Date: 08 septembre 2016 à 09h15
Lieu: Université Bordeaux Montaigne
Maison de la Recherche- Salle des thèses
Esplanade des Antilles
33600 Pessac

Résumé: 

 

Notre travail porte sur les pratiques du lobbying des ONG au Burkina Faso, une ancienne colonie française située en Afrique de l’Ouest. Ce petit pays de moins de 20 millions d’habitants se présente comme une démocratie de type libéral ; il en présente les caractéristiques au moins formelles depuis un ¼ de siècle, date de l’adoption d’une nouvelle Constitution.

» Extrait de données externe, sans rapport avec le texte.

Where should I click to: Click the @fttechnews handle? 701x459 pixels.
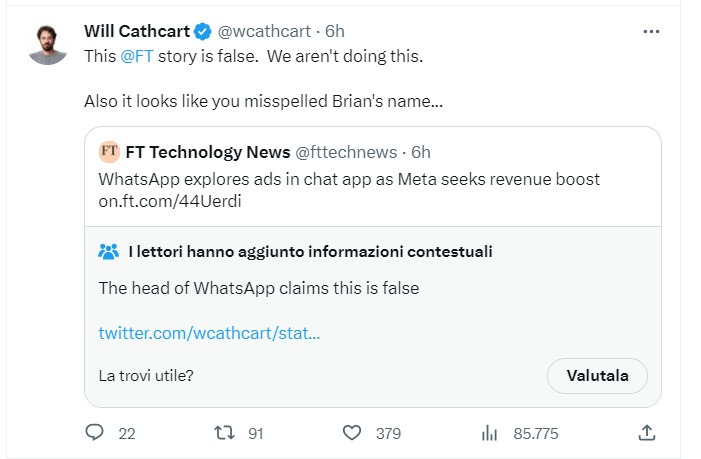(x=346, y=152)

Notre ambition est de décrire et d’analyser comment des organisations non gouvernementales (ONG) mettent sous influence les décideurs publics/politiques locaux par le fait de leurs actions de communication initiées localement. En même temps, nous voudrions proposer, à partir de l’analyse des dispositifs mis en place par ces structures dites de « la société civile » (Rangeon, 1986), une réflexion sur les modèles de stratégies de communication ayant pour finalité d’influencer les décisions publiques/politiques applicables dans des pays partageant les mêmes caractéristiques que le Burkina Faso.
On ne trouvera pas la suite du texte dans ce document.